Noch ein verdammtes Problem mehr.

Ich parkte hinter Beckys Mini Cooper und atmete durch. Immerhin war Becky da. Schützenhilfe. Ich würde einfach die Klappe halten und trinken.

Ich stieg aus und klingelte. Es dauerte einen Moment bis meine Mutter öffnete. „Nicki?" Sie sah mich überrascht an. „Du hast doch Dienst!" Sie schloss mich in die Arme, jedoch nur kurz und musterte mich, nachdem sie die Tür hinter mir geschlossen hatte. „Spatz, du siehst furchtbar aus. Bist du krank?!"

Direkt in die vollen. War klar. Ich zog meine Jacke aus und folgte ihr ins Esszimmer. „Krank geschrieben", murmelte ich ausweichend und spürte ihren Blick auf ihr.

„Schatz..." Sie blieb stehen, bevor wir die anderen erreichten und machte Anstalten nach meiner Stirn zu fühlen, wie sie es als Kind immer bei uns gemacht hatte. Sie war Krankenschwester von Beruf und sah mich besorgt an.
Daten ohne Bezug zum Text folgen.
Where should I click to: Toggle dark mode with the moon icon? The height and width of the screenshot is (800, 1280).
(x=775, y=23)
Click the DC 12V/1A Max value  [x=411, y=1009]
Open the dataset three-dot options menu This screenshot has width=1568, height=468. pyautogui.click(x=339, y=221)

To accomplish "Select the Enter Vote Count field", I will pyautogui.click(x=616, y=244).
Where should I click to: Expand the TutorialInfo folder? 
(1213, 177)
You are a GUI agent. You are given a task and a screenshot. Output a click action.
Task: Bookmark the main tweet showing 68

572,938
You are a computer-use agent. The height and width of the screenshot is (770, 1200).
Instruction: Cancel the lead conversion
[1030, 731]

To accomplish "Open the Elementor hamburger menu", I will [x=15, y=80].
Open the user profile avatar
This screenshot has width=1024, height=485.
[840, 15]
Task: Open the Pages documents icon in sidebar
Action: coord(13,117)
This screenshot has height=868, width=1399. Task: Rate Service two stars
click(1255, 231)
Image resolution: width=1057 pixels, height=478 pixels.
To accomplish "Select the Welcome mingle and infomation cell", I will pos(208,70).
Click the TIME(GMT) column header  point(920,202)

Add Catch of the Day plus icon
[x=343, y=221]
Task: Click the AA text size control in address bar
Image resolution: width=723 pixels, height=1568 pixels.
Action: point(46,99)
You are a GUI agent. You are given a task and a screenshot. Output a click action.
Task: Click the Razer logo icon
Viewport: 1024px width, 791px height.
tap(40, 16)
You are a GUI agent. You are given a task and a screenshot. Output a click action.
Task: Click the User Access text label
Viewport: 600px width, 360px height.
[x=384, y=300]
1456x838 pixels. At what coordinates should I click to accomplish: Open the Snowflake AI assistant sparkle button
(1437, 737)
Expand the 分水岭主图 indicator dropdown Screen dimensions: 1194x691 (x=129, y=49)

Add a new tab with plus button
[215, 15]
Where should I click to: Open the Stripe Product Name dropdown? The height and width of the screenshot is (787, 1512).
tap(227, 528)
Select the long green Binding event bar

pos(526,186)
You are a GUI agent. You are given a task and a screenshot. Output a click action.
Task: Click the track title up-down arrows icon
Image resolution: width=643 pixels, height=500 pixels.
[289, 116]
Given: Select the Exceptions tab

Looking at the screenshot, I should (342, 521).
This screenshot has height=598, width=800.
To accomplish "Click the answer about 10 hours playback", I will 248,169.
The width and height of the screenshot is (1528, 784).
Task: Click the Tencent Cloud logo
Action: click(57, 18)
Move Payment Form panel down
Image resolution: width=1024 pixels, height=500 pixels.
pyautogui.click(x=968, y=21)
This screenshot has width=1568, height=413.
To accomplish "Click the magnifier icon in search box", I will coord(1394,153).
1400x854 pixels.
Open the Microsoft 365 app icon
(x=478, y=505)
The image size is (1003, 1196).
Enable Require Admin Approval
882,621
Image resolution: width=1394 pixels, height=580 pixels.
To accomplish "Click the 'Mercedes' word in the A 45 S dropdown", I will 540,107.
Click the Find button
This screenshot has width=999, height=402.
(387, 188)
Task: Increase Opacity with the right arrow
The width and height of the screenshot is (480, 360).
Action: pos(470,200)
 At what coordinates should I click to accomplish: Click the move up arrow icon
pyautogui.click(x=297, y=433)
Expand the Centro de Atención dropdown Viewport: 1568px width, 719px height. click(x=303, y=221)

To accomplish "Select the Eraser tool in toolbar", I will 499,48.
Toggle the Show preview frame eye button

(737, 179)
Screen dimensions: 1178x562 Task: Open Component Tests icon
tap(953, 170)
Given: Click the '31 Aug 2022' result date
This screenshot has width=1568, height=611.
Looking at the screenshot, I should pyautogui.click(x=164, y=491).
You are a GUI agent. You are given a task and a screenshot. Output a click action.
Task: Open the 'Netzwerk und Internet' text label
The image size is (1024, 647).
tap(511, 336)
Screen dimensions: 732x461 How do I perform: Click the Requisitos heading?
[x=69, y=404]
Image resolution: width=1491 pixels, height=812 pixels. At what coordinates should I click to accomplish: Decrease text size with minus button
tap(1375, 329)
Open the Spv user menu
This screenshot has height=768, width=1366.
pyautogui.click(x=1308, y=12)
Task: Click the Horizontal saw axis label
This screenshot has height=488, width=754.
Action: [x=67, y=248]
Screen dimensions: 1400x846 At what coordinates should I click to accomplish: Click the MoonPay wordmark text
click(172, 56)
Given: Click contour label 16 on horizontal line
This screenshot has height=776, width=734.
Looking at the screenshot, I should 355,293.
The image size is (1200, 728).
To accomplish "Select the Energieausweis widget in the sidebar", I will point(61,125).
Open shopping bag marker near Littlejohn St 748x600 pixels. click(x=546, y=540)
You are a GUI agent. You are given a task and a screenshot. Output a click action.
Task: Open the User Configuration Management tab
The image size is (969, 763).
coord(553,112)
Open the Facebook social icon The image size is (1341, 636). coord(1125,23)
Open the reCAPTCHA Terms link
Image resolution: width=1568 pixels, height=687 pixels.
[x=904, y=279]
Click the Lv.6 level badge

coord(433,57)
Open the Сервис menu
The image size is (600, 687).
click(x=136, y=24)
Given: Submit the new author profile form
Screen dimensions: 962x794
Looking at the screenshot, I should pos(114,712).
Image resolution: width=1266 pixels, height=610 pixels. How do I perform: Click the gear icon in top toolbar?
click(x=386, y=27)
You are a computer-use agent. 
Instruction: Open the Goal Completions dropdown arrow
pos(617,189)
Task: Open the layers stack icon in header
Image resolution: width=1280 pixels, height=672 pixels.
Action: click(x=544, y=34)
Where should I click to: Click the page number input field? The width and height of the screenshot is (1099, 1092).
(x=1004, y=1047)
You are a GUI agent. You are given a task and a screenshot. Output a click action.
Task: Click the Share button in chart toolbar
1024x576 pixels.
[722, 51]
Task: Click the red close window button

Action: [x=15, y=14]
„Mum, ich bin okay. Ich erzähl es dir später, ja? Aber nicht vor den anderen."

Sie legte ihre Stirn in Falten, nickte aber. „Und warum hast du deine Freundin nicht mitgebracht?", setzte sie direkt an. Ich hätte es wissen müssen. Ich spürte, wie mir schlecht wurde und meine Augen zu brennen begannen. „So ein reizendes Mädchen..."

„Mama...", setzte ich an und war froh und dankbar, dass Becky in genau in diesem Moment aus dem Esszimmer kam. Ich war kurz vorm losheulen.

„Nick", sie klang weniger überrascht als unsere Mutter. Sie sah meinen Blick, griff nach meinem Arm und umarmte mich fest, bevor ich irgendetwas sagen oder er tun konnte, das unangenehme Fragen aufwerfen konnte. „Gut, dass du da bist, kommst du einmal kurz mit in Papas Arbeitszimmer, ich muss was mit dir wegen der Stuhlhussen besprechen?" Damit griff sie fest nach meiner Hand und riss mich herrisch wie sie manchmal war mit sich.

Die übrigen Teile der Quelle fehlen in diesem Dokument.